There are many reasons why additional support may be needed within the family home to care for the child with TBI. If the child is dependent for all aspects of care, personal care assistants (PCAs) or skilled nursing care may be necessary for a time. Even if the child is not dependent for mobility, marked behavioral changes in the child with TBI may warrant some of these services. Furthermore, if ongoing therapy services are needed to meet active rehabilitation goals, these therapies can sometimes be provided in the home setting. Social workers and case managers may be helpful, especially when poor family functioning is present. This is especially critical to attempt to offset the development of behavioral problems in these children status post-TBI (232).
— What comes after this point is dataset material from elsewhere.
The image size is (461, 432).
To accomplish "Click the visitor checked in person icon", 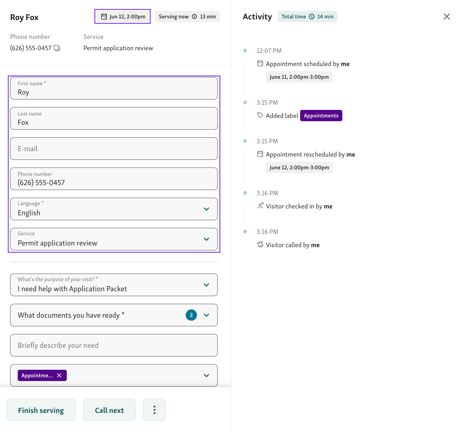I will 260,206.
The majority of children with TBI are discharged to home in the care of their families. Some children transition to medical foster placement, group homes, or skilled nursing facilities as an alternative living situation. In these circumstances, the children still need to have school services identified and accessed locally, as well as potential outpatient therapy services for their ongoing rehabilitation goals and needs.
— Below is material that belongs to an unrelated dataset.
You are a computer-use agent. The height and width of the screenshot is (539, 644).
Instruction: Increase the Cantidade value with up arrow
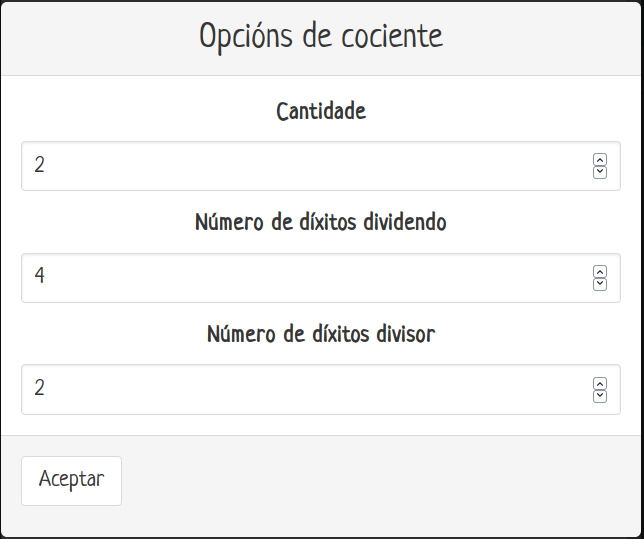coord(600,160)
PLANNING FOR LONG-TERM NEEDS
Ultimately, the child with a TBI becomes an adult with a remote TBI, and often ongoing services as well as resources are still needed. The time may come for the child who is dependent for all cares to require transition out of the home and into a long-term care facility or medical foster care placement. Resources are often limited in this regard, so early planning with the help of a social work team and perhaps legal consultation is appropriate. Vocational rehabilitation services should also be identified for these patients if appropriate. Often, the school system can be helpful in accessing these resources. The school may collaborate with local vocational services, independent living centers, community-based advocacy agencies, and other support systems to establish and coordinate a transition plan from the school to the community (231).
RETURNING TO SPORTS AND RECREATIONAL ACTIVITIES
Since sports and other recreational activities are typically an integral part of the childhood lifestyle, return to the community for children often involves planning for return to these activities.
For the child who has sustained a TBI, counseling the family on the safety of returning them to playing sports is challenging. This is partly due to a lack of evidence or guidelines in the rehabilitation literature. In recent years, better guidelines have become available for the management of return to play within sports after a child sustains a concussion during sporting activities (see this chapter's section on concussion), but these recommendations do not necessarily translate to appropriate recommendations in the child who sustains a TBI unrelated to sports activities. For instance, the grading of nonsports TBIs as mild, moderate, and severe is a different rating scale than grading the sports-related concussion as mild, moderate, or severe.
For the child who was injured with a moderate to severe brain injury, the guidelines remain unclear. It is known that in certain sports, such as high school football, approximately 20% of players incur a concussion each year, though other "collision" sports can result in concussions as well, including boxing and ice hockey (234). Furthermore, sports such as basketball and soccer may result in an inadvertent concussion if players come into contact with each other, though with less force than one would expect in the collision sports. Other high-risk sports, including downhill skiing, snowboarding, and gymnastics, can be as dangerous as contact or collision sports from potential resulting blows to the body (235). For these reasons, it is challenging as a rehabilitation clinician to allow a patient who sustained a TBI to return to these activities. It is known that cognitive impairments will follow multiple mild concussions. Mildly concussed athletes demonstrate a decline in memory compared with their baseline performance (236), and athletes with a history of multiple concussions score significantly lower on memory testing (237). In the individual with a recent TBI, risking subsequent brain injury or concussion and worsening their clinical outcome is not recommended. Furthermore, the patient may sustain other traumatic injuries in attempting to return to sports as a result of poor performance due to impaired speed, response time, and information processing (238).